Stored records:
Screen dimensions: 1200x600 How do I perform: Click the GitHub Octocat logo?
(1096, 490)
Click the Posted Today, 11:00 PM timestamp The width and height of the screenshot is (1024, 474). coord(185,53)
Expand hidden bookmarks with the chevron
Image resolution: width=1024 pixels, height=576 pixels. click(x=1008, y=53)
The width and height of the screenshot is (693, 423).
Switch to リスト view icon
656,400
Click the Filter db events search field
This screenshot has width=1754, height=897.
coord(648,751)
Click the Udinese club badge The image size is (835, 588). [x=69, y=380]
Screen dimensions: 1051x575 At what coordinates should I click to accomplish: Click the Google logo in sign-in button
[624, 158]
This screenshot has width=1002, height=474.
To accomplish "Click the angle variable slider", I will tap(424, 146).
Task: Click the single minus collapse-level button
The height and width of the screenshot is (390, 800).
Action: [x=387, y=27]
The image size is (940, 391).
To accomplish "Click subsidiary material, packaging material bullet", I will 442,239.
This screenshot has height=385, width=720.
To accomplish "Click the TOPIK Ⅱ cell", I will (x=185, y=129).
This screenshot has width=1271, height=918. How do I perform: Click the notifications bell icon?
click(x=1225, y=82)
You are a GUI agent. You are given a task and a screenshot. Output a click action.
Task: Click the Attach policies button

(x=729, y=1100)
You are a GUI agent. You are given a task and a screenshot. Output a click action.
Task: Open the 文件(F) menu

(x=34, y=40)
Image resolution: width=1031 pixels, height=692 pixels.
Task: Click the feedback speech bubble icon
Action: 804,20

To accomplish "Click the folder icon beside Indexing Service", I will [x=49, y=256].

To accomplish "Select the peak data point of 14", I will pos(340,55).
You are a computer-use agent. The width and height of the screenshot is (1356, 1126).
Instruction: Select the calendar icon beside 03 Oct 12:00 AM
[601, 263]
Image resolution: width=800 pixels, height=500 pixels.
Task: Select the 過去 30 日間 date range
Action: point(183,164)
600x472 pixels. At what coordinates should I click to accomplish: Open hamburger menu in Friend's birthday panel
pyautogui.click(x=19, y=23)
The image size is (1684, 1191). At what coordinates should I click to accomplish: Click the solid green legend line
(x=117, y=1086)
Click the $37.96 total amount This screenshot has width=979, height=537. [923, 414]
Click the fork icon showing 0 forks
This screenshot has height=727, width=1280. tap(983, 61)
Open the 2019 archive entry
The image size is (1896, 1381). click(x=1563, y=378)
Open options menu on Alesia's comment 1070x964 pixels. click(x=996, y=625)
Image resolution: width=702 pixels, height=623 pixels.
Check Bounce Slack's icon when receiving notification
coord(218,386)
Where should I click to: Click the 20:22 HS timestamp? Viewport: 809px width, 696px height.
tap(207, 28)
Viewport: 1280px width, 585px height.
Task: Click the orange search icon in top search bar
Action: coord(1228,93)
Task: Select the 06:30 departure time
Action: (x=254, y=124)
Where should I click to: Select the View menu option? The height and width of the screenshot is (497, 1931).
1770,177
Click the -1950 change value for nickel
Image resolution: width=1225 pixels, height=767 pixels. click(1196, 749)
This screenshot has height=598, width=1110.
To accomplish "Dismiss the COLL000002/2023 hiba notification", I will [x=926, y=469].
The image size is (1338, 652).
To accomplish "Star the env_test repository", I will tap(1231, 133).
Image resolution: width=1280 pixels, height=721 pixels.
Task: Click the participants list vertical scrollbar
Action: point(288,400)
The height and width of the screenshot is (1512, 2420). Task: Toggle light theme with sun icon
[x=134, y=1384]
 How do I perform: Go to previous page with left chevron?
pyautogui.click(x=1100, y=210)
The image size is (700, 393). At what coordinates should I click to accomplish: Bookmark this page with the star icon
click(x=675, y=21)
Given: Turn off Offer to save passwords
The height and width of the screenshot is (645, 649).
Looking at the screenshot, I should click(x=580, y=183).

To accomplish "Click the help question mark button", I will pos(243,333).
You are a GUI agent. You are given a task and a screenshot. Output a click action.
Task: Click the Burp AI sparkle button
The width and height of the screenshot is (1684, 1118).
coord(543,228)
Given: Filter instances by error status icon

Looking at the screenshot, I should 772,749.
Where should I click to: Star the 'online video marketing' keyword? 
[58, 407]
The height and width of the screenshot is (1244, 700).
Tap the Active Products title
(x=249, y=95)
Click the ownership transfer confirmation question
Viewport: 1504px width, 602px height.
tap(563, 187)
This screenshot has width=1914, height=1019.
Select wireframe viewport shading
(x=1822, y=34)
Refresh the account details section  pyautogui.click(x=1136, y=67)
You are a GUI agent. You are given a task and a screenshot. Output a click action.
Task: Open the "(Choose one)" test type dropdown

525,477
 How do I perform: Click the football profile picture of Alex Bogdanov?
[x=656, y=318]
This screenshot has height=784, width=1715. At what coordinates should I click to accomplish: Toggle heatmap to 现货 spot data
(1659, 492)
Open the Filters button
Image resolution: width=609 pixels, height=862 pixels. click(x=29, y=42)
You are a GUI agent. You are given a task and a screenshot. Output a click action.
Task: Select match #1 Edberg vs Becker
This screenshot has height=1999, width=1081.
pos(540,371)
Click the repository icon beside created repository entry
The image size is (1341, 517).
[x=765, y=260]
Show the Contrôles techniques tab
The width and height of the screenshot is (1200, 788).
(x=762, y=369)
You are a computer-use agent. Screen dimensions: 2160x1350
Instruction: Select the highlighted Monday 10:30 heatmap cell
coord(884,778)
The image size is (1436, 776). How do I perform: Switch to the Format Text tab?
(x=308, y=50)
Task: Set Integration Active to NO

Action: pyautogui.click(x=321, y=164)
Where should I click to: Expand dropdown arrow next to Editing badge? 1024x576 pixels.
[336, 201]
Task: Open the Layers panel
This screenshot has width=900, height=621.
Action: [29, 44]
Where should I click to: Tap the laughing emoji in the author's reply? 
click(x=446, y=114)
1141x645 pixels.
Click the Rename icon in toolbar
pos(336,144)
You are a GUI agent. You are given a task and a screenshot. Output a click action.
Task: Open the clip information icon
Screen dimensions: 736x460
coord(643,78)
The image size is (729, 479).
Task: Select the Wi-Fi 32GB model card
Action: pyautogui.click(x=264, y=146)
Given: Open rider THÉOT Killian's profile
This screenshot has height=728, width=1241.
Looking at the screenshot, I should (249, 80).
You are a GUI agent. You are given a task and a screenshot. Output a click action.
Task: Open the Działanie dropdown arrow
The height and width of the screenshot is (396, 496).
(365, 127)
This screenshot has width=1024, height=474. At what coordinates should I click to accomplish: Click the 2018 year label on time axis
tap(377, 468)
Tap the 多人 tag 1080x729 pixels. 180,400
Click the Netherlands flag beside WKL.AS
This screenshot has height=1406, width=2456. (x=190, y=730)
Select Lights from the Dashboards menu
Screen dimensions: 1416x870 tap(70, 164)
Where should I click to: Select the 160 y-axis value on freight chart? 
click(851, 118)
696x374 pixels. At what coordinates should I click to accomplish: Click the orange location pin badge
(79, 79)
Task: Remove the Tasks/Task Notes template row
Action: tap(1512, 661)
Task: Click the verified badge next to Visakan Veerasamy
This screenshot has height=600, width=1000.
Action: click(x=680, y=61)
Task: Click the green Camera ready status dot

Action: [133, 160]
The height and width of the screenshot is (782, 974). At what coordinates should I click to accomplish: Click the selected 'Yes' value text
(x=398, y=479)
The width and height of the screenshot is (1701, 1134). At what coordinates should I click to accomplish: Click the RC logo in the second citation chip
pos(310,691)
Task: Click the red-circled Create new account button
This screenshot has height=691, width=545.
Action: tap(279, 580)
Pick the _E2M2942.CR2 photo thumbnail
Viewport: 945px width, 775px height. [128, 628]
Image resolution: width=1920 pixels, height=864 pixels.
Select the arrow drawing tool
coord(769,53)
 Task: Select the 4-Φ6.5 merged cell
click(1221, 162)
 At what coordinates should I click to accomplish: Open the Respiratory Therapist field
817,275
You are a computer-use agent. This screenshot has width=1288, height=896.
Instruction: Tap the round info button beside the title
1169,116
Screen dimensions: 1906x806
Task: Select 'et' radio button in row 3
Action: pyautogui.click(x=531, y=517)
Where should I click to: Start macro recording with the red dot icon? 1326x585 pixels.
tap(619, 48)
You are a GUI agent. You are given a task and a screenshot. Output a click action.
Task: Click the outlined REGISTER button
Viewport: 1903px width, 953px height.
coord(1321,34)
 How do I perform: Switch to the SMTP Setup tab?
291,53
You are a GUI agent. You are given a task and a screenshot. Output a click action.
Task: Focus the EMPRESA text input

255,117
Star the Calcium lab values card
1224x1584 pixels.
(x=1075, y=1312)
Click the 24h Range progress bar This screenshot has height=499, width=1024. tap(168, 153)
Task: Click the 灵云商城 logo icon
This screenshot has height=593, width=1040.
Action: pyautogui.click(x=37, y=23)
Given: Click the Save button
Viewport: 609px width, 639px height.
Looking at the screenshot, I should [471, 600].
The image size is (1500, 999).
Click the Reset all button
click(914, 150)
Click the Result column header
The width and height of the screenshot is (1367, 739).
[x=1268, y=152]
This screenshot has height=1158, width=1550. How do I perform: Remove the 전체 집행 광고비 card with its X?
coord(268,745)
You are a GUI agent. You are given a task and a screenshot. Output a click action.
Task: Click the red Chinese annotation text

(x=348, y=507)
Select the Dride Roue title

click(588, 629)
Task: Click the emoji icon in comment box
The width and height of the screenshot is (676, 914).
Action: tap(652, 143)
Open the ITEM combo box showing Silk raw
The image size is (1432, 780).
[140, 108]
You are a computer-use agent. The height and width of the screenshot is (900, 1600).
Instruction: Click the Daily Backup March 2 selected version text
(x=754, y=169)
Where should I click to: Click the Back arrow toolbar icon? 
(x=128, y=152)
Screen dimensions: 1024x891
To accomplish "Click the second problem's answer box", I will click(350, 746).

__Work instructions__.
From the records above, copy out the line with "Pick the _E2M2942.CR2 photo thumbnail", the line with "You are a computer-use agent. The height", and every line between them, word for word.

__Completed task__.
Pick the _E2M2942.CR2 photo thumbnail
Viewport: 945px width, 775px height. [128, 628]
Image resolution: width=1920 pixels, height=864 pixels.
Select the arrow drawing tool
coord(769,53)
 Task: Select the 4-Φ6.5 merged cell
click(1221, 162)
 At what coordinates should I click to accomplish: Open the Respiratory Therapist field
817,275
You are a computer-use agent. This screenshot has width=1288, height=896.
Instruction: Tap the round info button beside the title
1169,116
Screen dimensions: 1906x806
Task: Select 'et' radio button in row 3
Action: pyautogui.click(x=531, y=517)
Where should I click to: Start macro recording with the red dot icon? 1326x585 pixels.
tap(619, 48)
You are a GUI agent. You are given a task and a screenshot. Output a click action.
Task: Click the outlined REGISTER button
Viewport: 1903px width, 953px height.
coord(1321,34)
 How do I perform: Switch to the SMTP Setup tab?
291,53
You are a GUI agent. You are given a task and a screenshot. Output a click action.
Task: Focus the EMPRESA text input

255,117
Star the Calcium lab values card
1224x1584 pixels.
(x=1075, y=1312)
Click the 24h Range progress bar This screenshot has height=499, width=1024. tap(168, 153)
Task: Click the 灵云商城 logo icon
This screenshot has height=593, width=1040.
Action: pyautogui.click(x=37, y=23)
Given: Click the Save button
Viewport: 609px width, 639px height.
Looking at the screenshot, I should [471, 600].
The image size is (1500, 999).
Click the Reset all button
click(914, 150)
Click the Result column header
The width and height of the screenshot is (1367, 739).
[x=1268, y=152]
This screenshot has height=1158, width=1550. How do I perform: Remove the 전체 집행 광고비 card with its X?
coord(268,745)
You are a GUI agent. You are given a task and a screenshot. Output a click action.
Task: Click the red Chinese annotation text

(x=348, y=507)
Select the Dride Roue title

click(588, 629)
Task: Click the emoji icon in comment box
The width and height of the screenshot is (676, 914).
Action: tap(652, 143)
Open the ITEM combo box showing Silk raw
The image size is (1432, 780).
[140, 108]
You are a computer-use agent. The height and width of the screenshot is (900, 1600).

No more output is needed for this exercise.